Constraints and Limitations
- Models ≤4B struggle with multi‑step tool use; best at 8B–35B.
- Tool results are truncated at 4k characters; older results may be evicted under budget pressure.
better-sqlite3may need native compilation for code graph; otherwise JSON memory is used.- Web browsing is only reliable with 20B+ models.
- Cloud escalation charges apply; calls are session‑limited.
- Thinking budget can truncate reasoning on models like DeepSeek R1, impacting complex tasks.
- Write guard blocks first write to an unread file; second attempt is allowed.
- Snapshot auto‑rollback can revert all turn edits; snapshot data persists in
.smallcode/snapshots/.
Best Practices
- Allow SmallCode to auto‑detect the project runtime, framework, and tests on the first turn to save tool calls.
- Use the default heuristic planning; enable
SMALLCODE_PLAN=trueonly if the model drifts. - Keep evidence store on to capture task outcomes for future learning.

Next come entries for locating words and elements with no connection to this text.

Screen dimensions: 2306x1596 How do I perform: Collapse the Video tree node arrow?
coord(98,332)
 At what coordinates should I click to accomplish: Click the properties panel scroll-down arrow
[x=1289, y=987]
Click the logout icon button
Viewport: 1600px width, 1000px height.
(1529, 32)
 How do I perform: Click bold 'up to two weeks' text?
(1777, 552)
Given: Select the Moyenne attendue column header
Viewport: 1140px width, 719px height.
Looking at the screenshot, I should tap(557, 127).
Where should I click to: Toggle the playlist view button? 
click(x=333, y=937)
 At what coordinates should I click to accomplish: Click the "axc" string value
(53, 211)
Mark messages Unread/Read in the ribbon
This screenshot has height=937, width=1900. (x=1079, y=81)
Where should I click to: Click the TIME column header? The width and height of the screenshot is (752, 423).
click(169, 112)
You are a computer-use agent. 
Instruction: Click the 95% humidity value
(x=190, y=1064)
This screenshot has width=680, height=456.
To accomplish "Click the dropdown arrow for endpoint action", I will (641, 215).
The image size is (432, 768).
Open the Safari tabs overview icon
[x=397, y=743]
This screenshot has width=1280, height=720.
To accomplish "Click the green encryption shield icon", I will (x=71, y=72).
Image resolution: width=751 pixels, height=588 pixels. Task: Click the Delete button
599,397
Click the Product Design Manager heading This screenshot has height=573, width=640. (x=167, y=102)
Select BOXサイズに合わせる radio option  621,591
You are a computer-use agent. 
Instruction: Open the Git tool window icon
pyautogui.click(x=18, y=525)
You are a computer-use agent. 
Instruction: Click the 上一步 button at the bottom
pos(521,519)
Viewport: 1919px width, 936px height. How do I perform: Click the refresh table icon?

- Enable read‑before‑write guard and snapshot auto‑rollback for risky edits.
- Set
SMALLCODE_TEST_RUNNERif auto‑detection fails, to avoid wasted tool calls. - Use persistent shell sessions (
SHELL_PERSIST=true) for multi‑step commands. - Monitor context with
/budgetand/tokens. - Keep adaptive retry temperature on so failed edits vary.
- Web browsing is recommended only for 20B+ models; disable for smaller ones.
- Generate regression tests from traces after successful complex tasks.
Advanced Features
Snapshot & Rollback: Pre‑turn file checkpoints are created. AUTO_ROLLBACK=true reverts all edits of a turn on validation hard‑fail.
Snapshots persist in .smallcode/snapshots/.
Sessions & Memory: Sessions auto‑save; use /sessions list and resume.
A persistent scratchpad serves as working memory; the evidence store captures what was tried and failed, aiding future runs.
Skills & Plugins: Six built‑in skills (brainstorming, debugging, tdd, etc.) load from skills/.
Manage with /skill list, /skill use.
Plugins can be installed via /plugin.
Adaptive Routing: Tracks per‑model failure rates; auto‑switches to SMALLCODE_MODEL_MEDIUM/STRONG when thresholds (0.3/0.6) are crossed.
Cognition & Scaffolding: MarrowScript compiles to TypeScript for caching, retries, and validation.
BoneScript scaffolds a complete Node.js backend from a single .bone file.
Configuration & Upgrades: Support for .env and legacy .smallcode.toml.
Benchmarks run with npm run bench:smoke, bench:polyglot, bench:tools.